The Internet Archive, a well-known hub of digital preservation, suffered a third security breach in October 2024, exposing vulnerabilities in its Zendesk support system. Repeated exploitation of unrotated API tokens enabled hackers to access sensitive support tickets containing personal identification documents. The breaches have caused significant damage, affecting the platform’s reputation as well as the privacy of millions of users.

The latest breach, confirmed on October 20, marks the third time this month that hackers have successfully targeted the non-profit organization’s infrastructure. According to cybersecurity experts, the core issue stems from poor token management—specifically, the failure to replace compromised access tokens after earlier breaches.

The Anatomy of the Breaches

The first attack, on October 9, targeted the Internet Archive’s GitLab server through an exposed token, resulting in the theft of a user database containing bcrypt-hashed passwords and email addresses for 31 million users. A simultaneous DDoS attack, although unrelated, disrupted the website further.
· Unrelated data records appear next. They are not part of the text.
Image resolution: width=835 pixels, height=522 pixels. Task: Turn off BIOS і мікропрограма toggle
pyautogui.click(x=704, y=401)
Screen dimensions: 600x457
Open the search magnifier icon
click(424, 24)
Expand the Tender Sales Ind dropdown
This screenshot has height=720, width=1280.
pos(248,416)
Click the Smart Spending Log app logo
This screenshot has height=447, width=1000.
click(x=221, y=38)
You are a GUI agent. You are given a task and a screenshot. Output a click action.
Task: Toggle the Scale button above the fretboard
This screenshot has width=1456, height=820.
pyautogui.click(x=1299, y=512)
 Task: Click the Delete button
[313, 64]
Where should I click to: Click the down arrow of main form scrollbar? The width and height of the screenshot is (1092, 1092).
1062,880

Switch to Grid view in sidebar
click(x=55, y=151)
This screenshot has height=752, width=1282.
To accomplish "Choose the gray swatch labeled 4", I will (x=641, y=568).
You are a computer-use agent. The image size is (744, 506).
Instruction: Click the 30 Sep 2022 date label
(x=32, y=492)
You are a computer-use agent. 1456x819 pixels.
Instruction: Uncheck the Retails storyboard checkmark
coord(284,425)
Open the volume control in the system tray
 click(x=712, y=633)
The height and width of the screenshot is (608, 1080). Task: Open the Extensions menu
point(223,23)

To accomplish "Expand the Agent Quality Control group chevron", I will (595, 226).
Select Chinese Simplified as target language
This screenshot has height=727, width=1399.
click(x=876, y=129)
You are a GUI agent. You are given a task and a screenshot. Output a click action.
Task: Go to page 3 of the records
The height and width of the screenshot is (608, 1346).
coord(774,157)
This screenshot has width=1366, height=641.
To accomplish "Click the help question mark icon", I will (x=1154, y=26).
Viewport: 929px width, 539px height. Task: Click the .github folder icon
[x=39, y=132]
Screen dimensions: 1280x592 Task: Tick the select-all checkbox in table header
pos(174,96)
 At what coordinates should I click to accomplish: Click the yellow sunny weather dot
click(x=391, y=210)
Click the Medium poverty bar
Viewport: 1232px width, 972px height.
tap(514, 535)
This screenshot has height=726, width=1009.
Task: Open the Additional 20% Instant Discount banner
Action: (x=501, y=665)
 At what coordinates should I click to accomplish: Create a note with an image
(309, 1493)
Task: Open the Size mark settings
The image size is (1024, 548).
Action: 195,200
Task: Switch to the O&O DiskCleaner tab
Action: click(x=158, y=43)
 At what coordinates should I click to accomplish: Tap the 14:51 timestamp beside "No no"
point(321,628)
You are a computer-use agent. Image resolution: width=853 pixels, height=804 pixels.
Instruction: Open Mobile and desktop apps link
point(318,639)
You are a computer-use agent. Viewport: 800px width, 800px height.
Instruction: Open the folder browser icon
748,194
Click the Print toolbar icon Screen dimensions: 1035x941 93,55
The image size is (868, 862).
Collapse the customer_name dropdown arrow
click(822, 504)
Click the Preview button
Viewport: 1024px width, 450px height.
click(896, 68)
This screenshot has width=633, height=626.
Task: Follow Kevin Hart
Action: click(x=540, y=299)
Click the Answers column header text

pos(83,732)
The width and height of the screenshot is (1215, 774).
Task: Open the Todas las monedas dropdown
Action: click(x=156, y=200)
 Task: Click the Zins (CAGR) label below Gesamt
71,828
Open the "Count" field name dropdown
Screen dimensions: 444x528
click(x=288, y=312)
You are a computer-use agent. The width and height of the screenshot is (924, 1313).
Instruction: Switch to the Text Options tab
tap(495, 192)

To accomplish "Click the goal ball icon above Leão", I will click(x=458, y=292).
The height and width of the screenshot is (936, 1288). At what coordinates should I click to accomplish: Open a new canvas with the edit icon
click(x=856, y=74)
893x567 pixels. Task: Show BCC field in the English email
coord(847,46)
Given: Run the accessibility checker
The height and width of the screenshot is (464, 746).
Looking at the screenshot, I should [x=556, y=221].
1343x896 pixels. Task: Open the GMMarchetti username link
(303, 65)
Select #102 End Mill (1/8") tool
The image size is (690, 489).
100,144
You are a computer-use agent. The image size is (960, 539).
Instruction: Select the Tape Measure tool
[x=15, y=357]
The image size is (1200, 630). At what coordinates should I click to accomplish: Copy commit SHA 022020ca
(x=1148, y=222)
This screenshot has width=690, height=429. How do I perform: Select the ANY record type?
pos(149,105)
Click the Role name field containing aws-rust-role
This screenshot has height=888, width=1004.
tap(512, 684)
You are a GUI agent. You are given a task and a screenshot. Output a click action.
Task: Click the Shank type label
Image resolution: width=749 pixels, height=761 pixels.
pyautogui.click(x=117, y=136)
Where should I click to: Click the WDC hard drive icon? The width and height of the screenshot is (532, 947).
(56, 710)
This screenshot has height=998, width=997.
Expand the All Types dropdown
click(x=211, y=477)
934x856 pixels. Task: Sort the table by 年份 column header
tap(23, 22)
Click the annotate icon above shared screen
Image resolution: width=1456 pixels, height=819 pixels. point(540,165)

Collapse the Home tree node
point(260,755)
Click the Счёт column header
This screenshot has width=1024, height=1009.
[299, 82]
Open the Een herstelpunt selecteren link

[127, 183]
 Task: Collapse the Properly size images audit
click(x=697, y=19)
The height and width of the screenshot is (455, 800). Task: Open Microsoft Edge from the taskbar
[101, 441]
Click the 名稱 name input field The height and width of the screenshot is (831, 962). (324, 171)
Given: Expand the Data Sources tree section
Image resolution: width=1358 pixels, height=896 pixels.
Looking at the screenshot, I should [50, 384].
In mid-October, hackers breached the organization again using unrotated access tokens to gain entry into the Zendesk platform. This gave them access to thousands of sensitive support tickets, some containing personal identification documents.

Brewster Kahle, the founder of the Internet Archive, confirmed the breaches and noted: “What we know: DDOS attacked-fended off for now; defacement of our website via JS library; breach of usernames/email/salted-encrypted passwords.”

The latest breach highlights a worrying pattern of negligence in cybersecurity practices. Despite previous warnings, the Internet Archive did not rotate the exposed tokens, leaving its systems vulnerable to further attacks. “It’s dispiriting to see that even after being made aware of the breach weeks ago, IA has still not done the due diligence of rotating many of the API keys,” the hacker stated in a message to BleepingComputer.

Unlike many cyberattacks motivated by financial extortion, these breaches appear to be driven by hackers seeking “cyber street cred” for targeting high-profile organizations like the Internet Archive, which boosts reputation in underground hacker communities. While no ransom was demanded, the leaked data increases the risks of phishing attacks and identity theft for affected users.

Security and Trust at Stake

Professor Sanjay Jha from the University of New South Wales (UNSW) warned the public must remain vigilant in an era of frequent data breaches: “I understand that it’s human nature that you start to just get used to certain things, but I think it’s important to keep raising awareness about trying to protect your personal information.”

These repeated breaches have the potential to erode public trust in the Internet Archive. But the organization has pledged to enhance security measures by upgrading systems and scrubbing compromised libraries, but the damage may take time to repair.